I clench my jaw. "Yes, sir."
Back in the emergency department, Anna reads my expression. "Hartmann shot you down?"
"Of course." I check Herr Becker's latest vitals—temperature now 40.5°C despite medication. "He thinks I'm overreacting."
"You're not." Anna's voice is firm. "I've worked with you for four years, Felix. Your instincts are usually right."
"Usually isn't good enough for Hartmann. He wants the patient diagnosed, treated, and discharged in under four hours to keep his precious performance metrics looking good."
She touches my arm. "Do what you think is right. I'll back you up."
In the end, I order the lumbar puncture anyway. The results show elevated protein and a moderate pleocytosis with lymphocytic predominance—consistent with viral meningitis. Not definitive, but enough to justify admission and further testing.

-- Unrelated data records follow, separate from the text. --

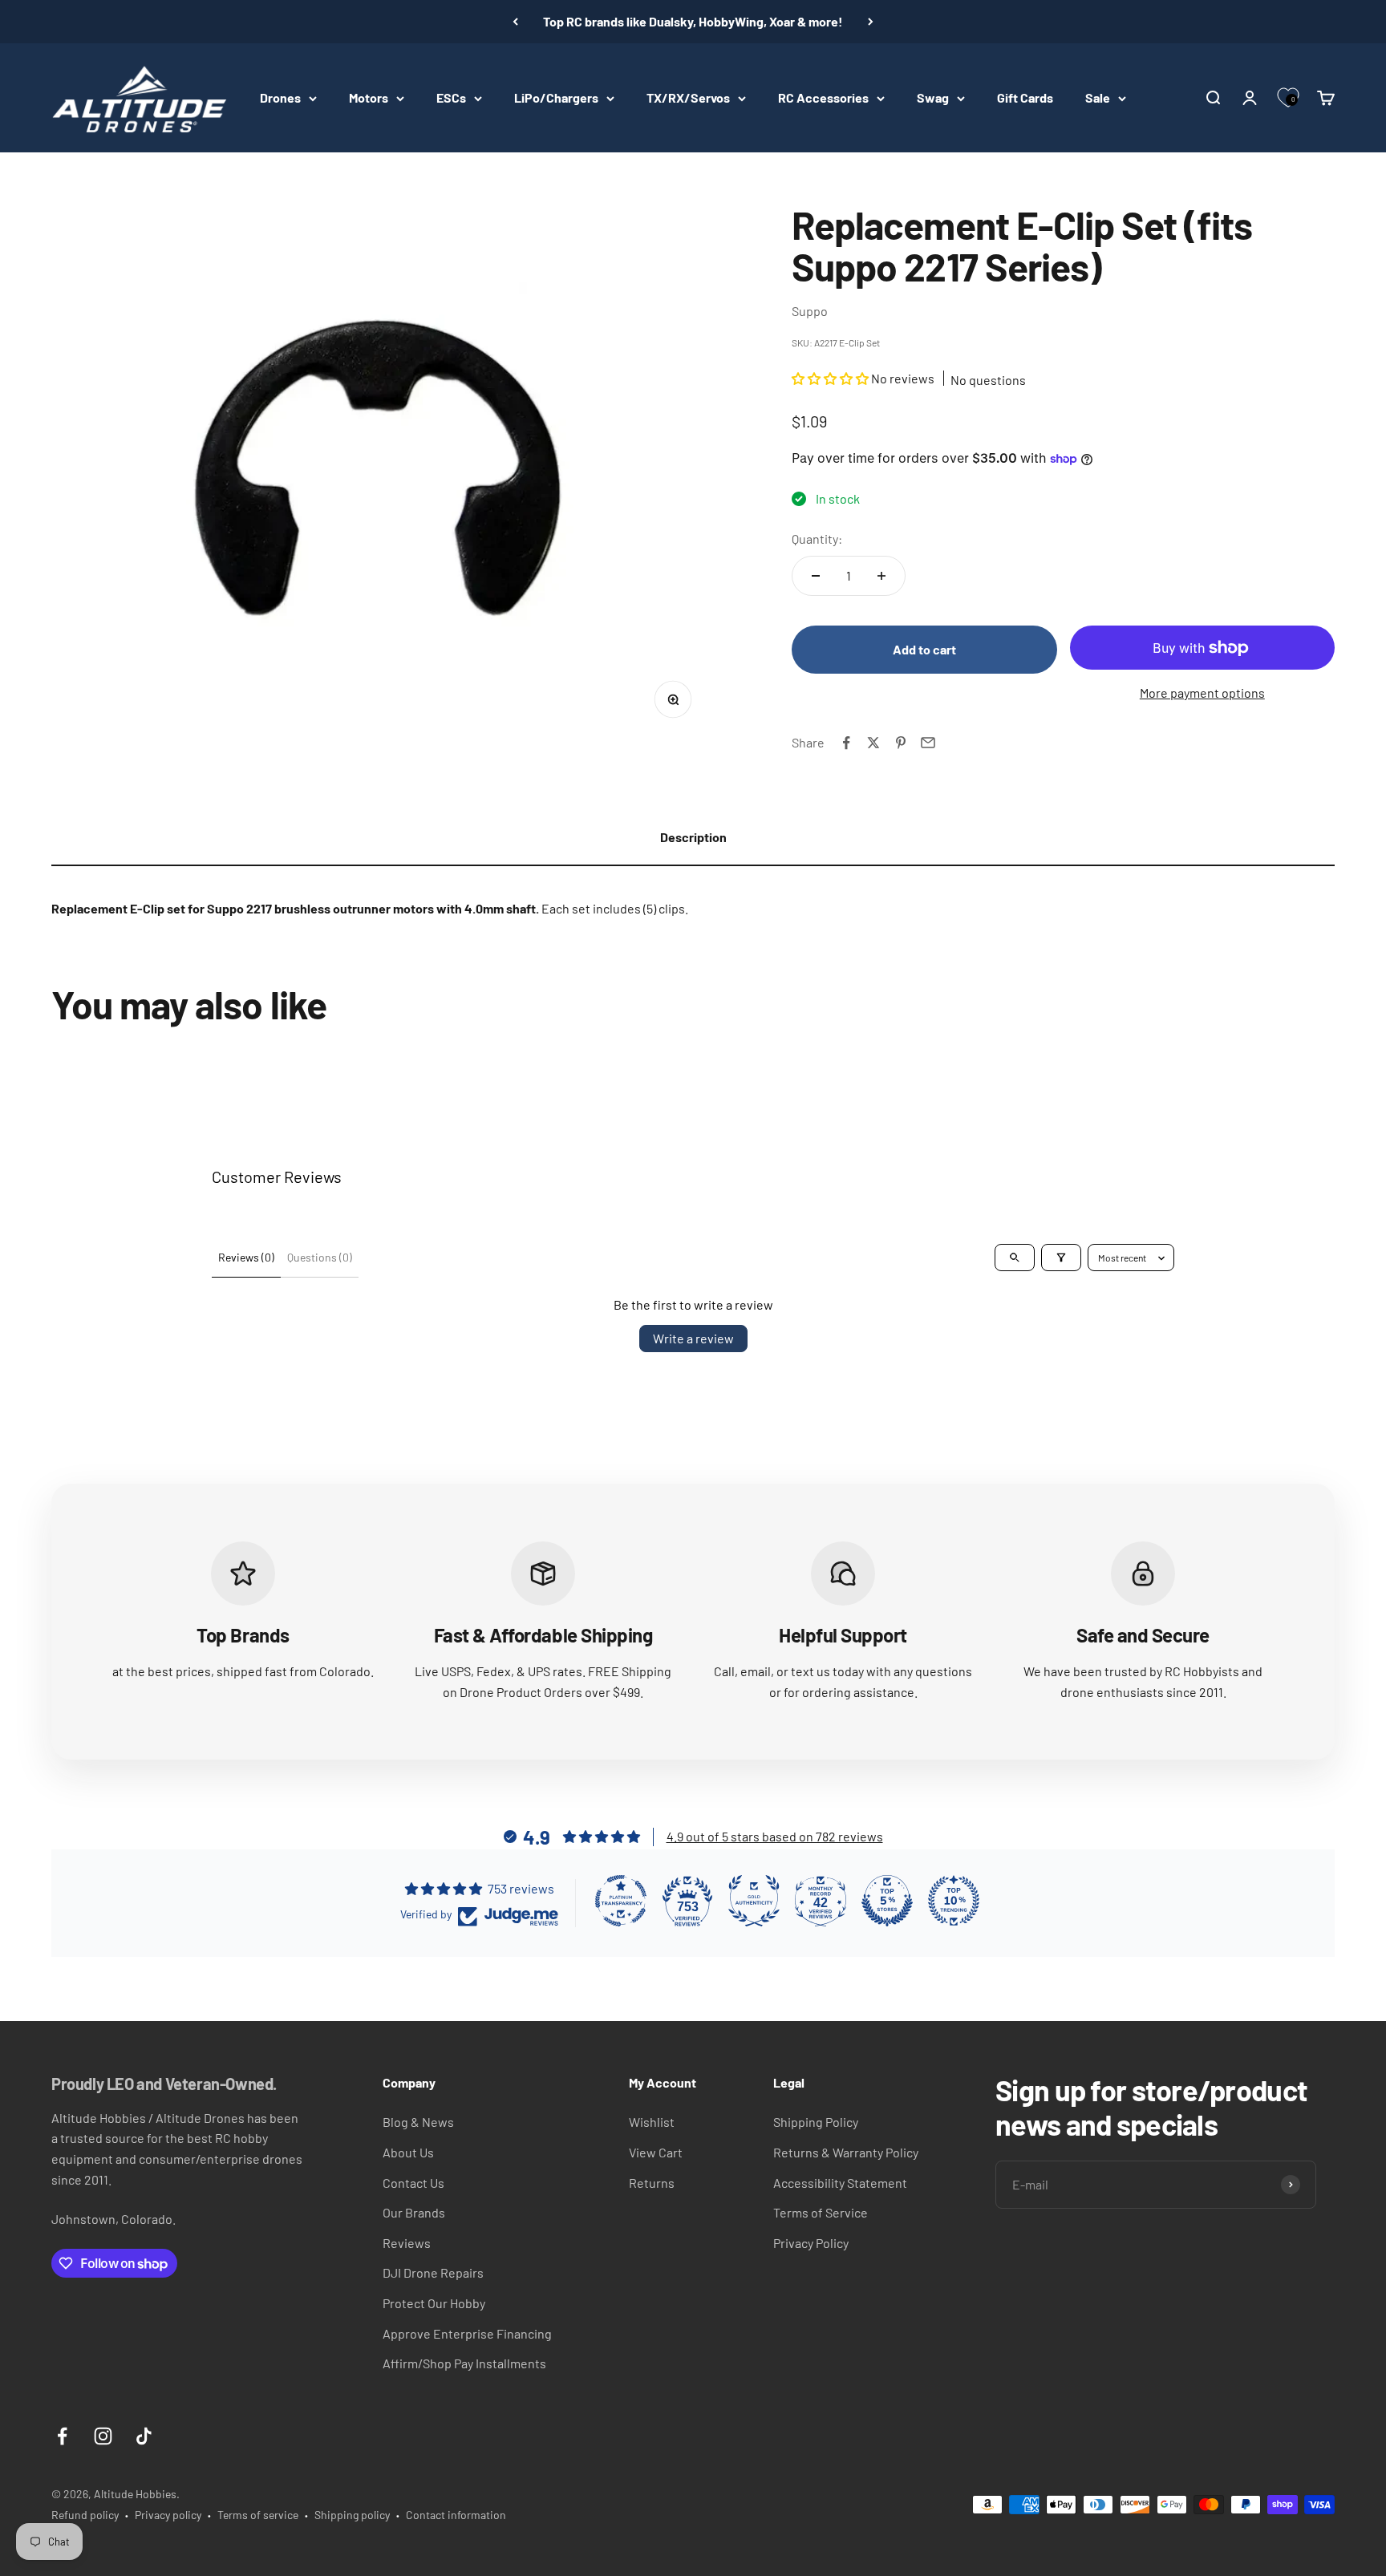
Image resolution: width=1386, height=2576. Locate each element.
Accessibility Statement (840, 2182)
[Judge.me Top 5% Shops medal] (887, 1900)
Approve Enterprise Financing (467, 2333)
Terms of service (257, 2514)
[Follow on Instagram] (103, 2436)
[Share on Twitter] (873, 742)
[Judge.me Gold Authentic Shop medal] (754, 1900)
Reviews (407, 2242)
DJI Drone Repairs (433, 2272)
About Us (408, 2152)
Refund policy (85, 2514)
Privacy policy (168, 2514)
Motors (368, 97)
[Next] (870, 21)
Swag (933, 97)
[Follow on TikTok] (144, 2436)
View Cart (656, 2152)
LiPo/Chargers (556, 97)
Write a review (693, 1338)
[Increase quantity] (881, 576)
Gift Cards (1025, 97)
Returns (652, 2182)
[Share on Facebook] (846, 742)
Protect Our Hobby (434, 2303)
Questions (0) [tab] (319, 1257)
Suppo (810, 310)
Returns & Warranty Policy (845, 2152)
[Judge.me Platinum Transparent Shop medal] (620, 1900)
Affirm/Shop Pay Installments (464, 2363)
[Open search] (1015, 1257)
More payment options (1202, 692)
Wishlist (652, 2121)
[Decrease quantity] (815, 576)
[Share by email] (928, 742)
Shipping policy (352, 2514)
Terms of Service (820, 2212)
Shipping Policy (815, 2121)
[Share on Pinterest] (900, 742)
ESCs (451, 97)
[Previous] (515, 21)
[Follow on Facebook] (62, 2436)
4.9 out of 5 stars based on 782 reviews (775, 1836)
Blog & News (418, 2121)
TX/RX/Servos (688, 97)
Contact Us (413, 2182)
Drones (280, 97)
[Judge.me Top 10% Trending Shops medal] (953, 1900)
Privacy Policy (811, 2242)
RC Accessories (823, 97)
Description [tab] (693, 836)
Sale (1097, 97)
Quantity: (817, 538)
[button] (831, 378)
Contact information (456, 2514)
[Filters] (1061, 1257)
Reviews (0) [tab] (246, 1257)
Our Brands (414, 2212)
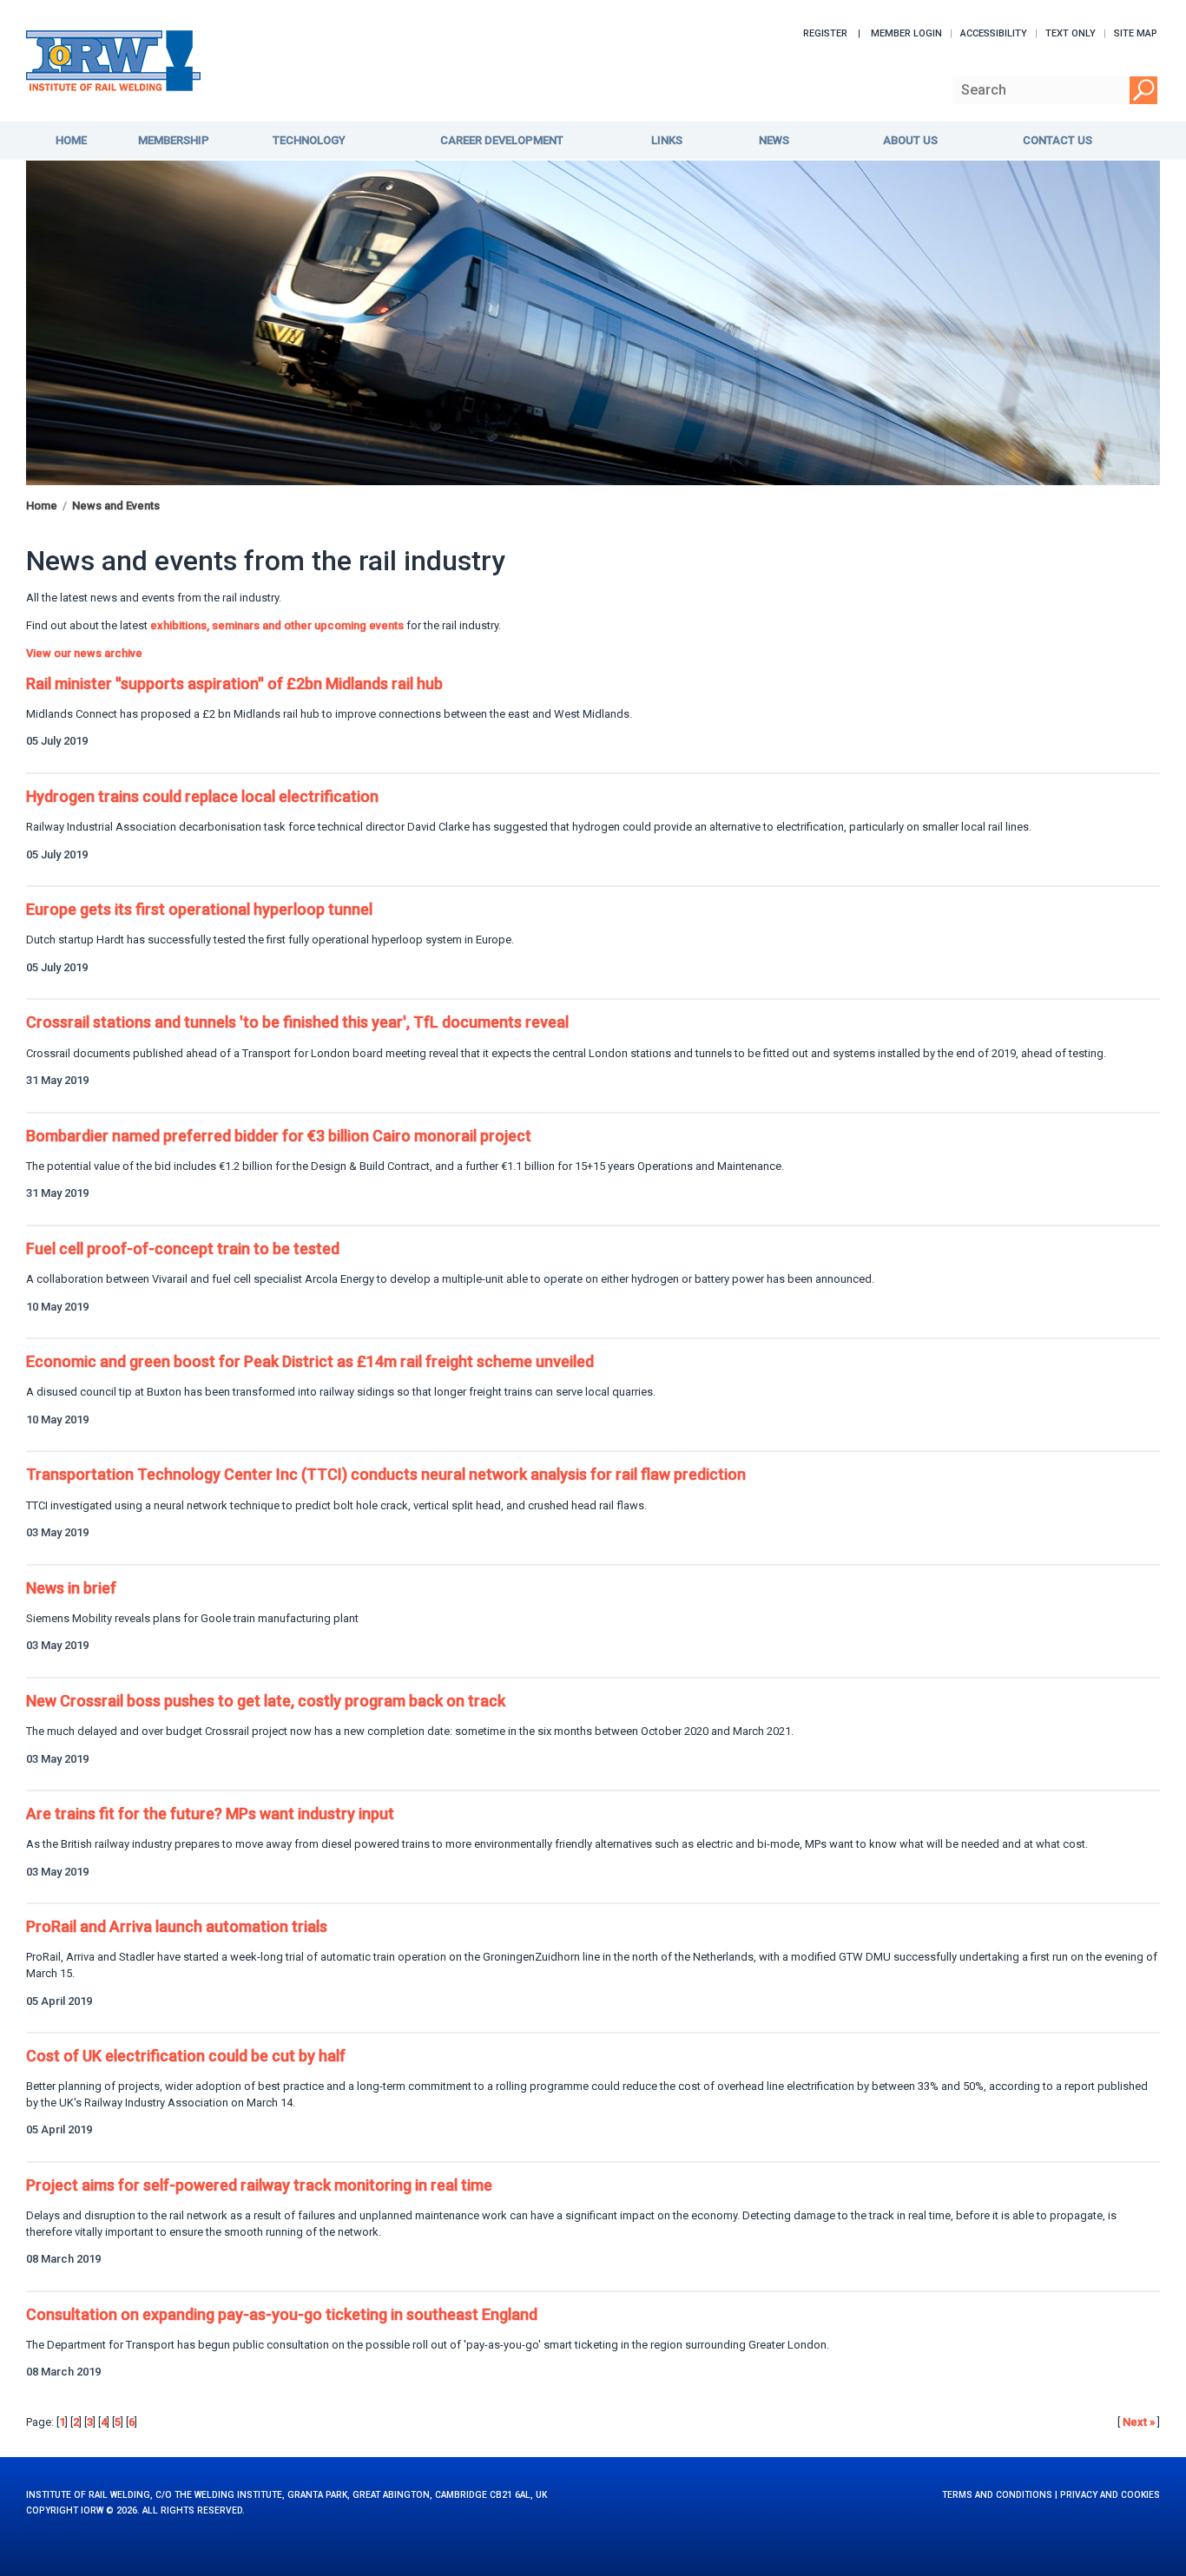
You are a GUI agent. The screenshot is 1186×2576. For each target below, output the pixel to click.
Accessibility (993, 33)
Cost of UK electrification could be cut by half (186, 2056)
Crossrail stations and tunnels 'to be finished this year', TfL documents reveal (297, 1022)
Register (825, 33)
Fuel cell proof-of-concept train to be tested (182, 1248)
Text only (1070, 33)
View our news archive (84, 653)
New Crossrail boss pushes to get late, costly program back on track (265, 1701)
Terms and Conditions (997, 2495)
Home (41, 505)
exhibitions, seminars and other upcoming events (277, 625)
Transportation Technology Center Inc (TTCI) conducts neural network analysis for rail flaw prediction (386, 1474)
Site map (1135, 33)
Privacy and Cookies (1110, 2495)
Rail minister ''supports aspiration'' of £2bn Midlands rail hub (234, 683)
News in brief (71, 1588)
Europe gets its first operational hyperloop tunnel (199, 909)
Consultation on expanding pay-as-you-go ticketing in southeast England (281, 2314)
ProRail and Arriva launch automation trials (176, 1926)
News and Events (116, 505)
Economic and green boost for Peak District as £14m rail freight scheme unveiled (310, 1361)
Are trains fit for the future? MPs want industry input (210, 1813)
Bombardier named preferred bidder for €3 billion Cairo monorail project (278, 1136)
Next (1139, 2421)
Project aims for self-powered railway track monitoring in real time (259, 2185)
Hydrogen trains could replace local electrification (202, 796)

Herr Becker is transferred to the medical ward with isolation precautions, despite Hartmann's visible annoyance at the "unnecessary use of a private room.
" I write detailed notes about the parrot in the chart and request infectious disease consultation, knowing I'll probably get reprimanded tomorrow.
It's nearly midnight when I finally clock out. The emergency department continues its controlled chaos behind me as I walk to the doctors' lounge. My shoulders ache from tension, my mind still churning over Herr Becker's case.
In the quiet of the lounge, I pull up his chart one more time. His condition has deteriorated further—now requiring oxygen, his mental status worsening. The attending physician has ordered an MRI for morning, suspecting encephalitis.
I stare at the screen, that same prickle of unease growing stronger. Something about this case feels ominous, like the distant rumble before a storm breaks. The dead parrot. The rapid progression. The resistance to standard treatments.
This isn't just an unusual flu. It's something else entirely.
I close the chart and lean back, exhaustion settling into my bones. In pathology, my patients were already beyond suffering. Their stories were complete; I simply had to read them correctly. But emergency medicine is different—messy, uncertain, filled with lives hanging in precarious balance.
I chose this path because I needed the connection, needed to matter to the living rather than just interpret the dead. But nights like tonight remind me of the weight of that choice—the nagging worry that follows me home, the faces I can't forget.
I gather my things slowly, reluctant to leave while Herr Becker's condition remains uncertain. But there's nothing more I can do tonight. Tomorrow will bring new patients, new challenges, perhaps answers to today's questions.
As I walk through the parking garage, my phone buzzes with a text from Anna: "Emma says thanks for letting her mom see her play. You're her favourite doctor (after me, of course)."
I smile despite my fatigue. This is why I left pathology—for moments of connection, for the chance to make a difference in lives still unfolding. Even when the cases haunt me, even when bureaucracy frustrates me, this work matters in a way I can feel.
But as I drive home through Hamburg's quiet streets, Herr Becker's feverish face stays with me, along with a growing certainty that we've missed something important—something that might matter beyond just one patient's outcome.